## Extrait du texte
□ □ □ □ □
La courbe caractéristique de rétention en eau du sol diffère selon le type de sol. La forme et la position de la
courbe par rapport aux axes dépendent des propriétés du sol, telles que la texture, la densité et l'hystérésis
associées à l'historique de saturation et de séchage. Des points individuels de la courbe caractéristique de
rétention en eau peuvent être définis à des fins spécifiques.
La conductivité hydraulique est une mesure de la vitesse d'écoulement de l'eau liquide dans un sol sous
l'influence des variations de pression matricielle d'un point à un autre du sol. La conductivité hydraulique d'un
sol non saturé dépend des mêmes facteurs que la courbe caractéristique de rétention en eau, qui présente
également une hystérésis. Lorsqu'un sol saturé s'assèche, la conductivité hydraulique diminue, et il est pratique
d'exprimer la conductivité hydraulique correspondant à la caractéristique de rétention en eau de ce sol en
fonction de la diminution de sa pression matricielle.
□ □ □ □ □
## Données fournies
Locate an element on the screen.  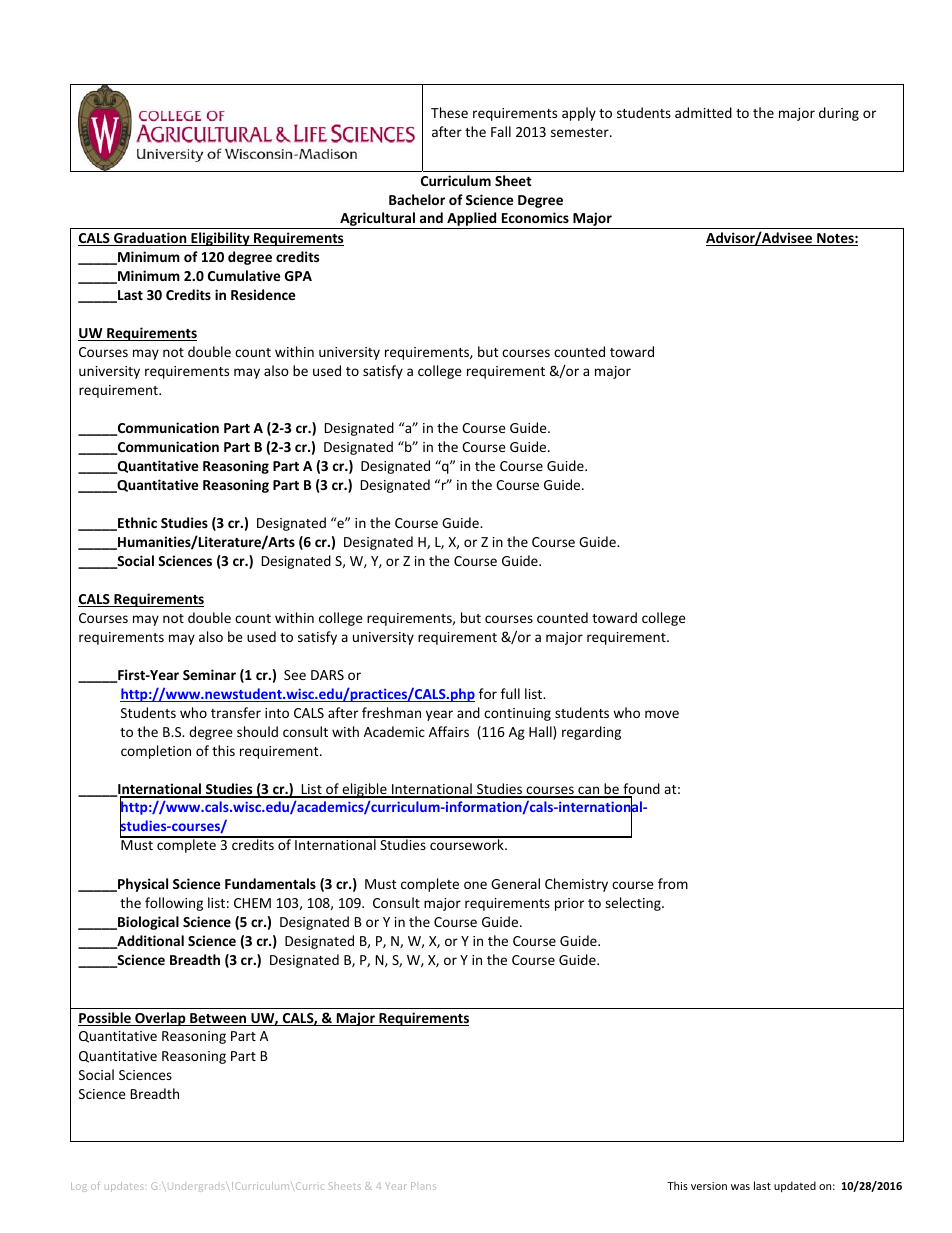
admitted is located at coordinates (703, 112).
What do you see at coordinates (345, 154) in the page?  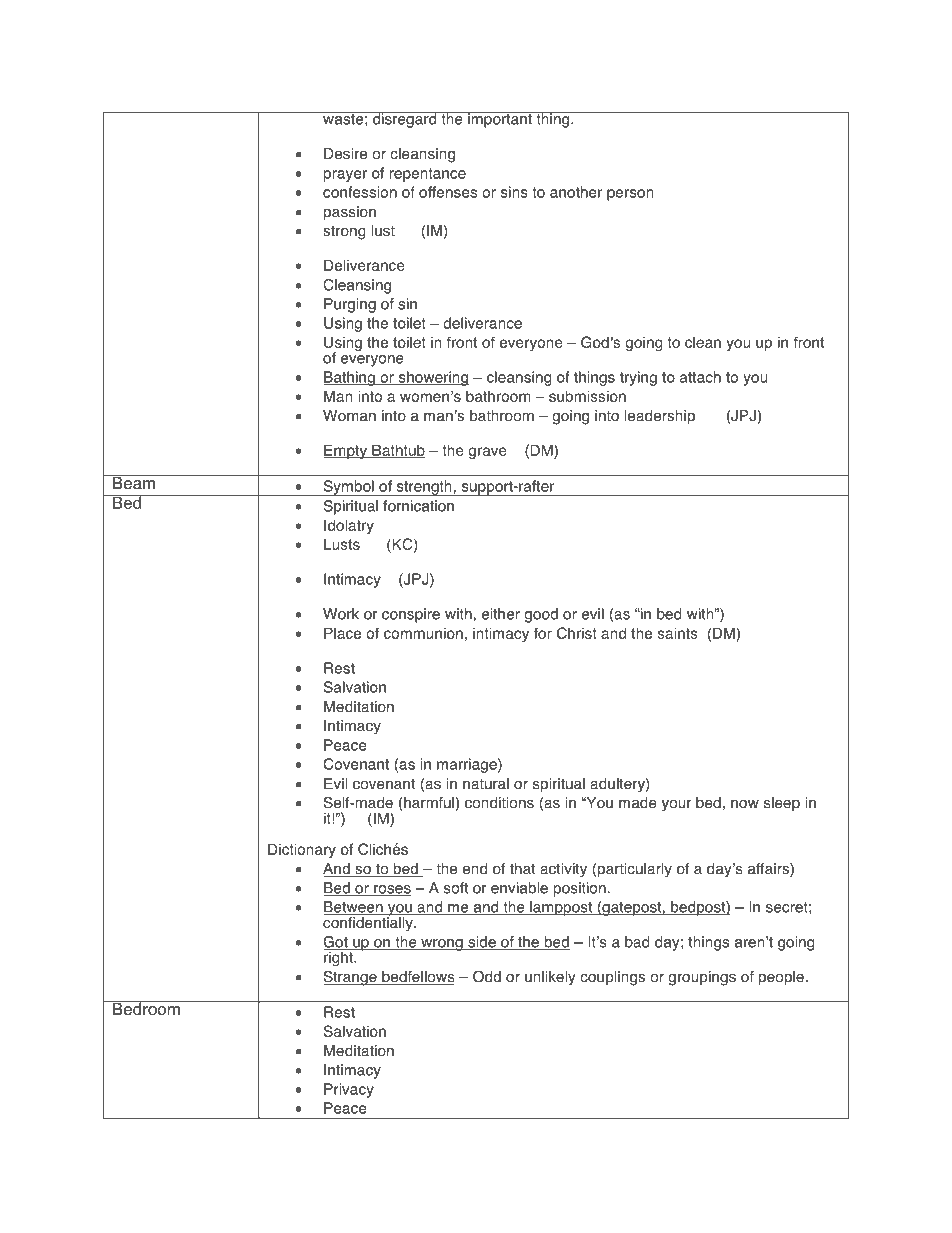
□ □ □ □ □
## Consigne
Recopiez, s'il vous plaît, le passage du texte sur l'eau du sol compris entre « La conductivité hydraulique est » et « sa pression matricielle. », inclus, en remplaçant « conductivité hydraulique » par « perméabilité ».

## Résultat
La perméabilité est une mesure de la vitesse d'écoulement de l'eau liquide dans un sol sous
l'influence des variations de pression matricielle d'un point à un autre du sol. La perméabilité d'un
sol non saturé dépend des mêmes facteurs que la courbe caractéristique de rétention en eau, qui présente
également une hystérésis. Lorsqu'un sol saturé s'assèche, la perméabilité diminue, et il est pratique
d'exprimer la perméabilité correspondant à la caractéristique de rétention en eau de ce sol en
fonction de la diminution de sa pression matricielle.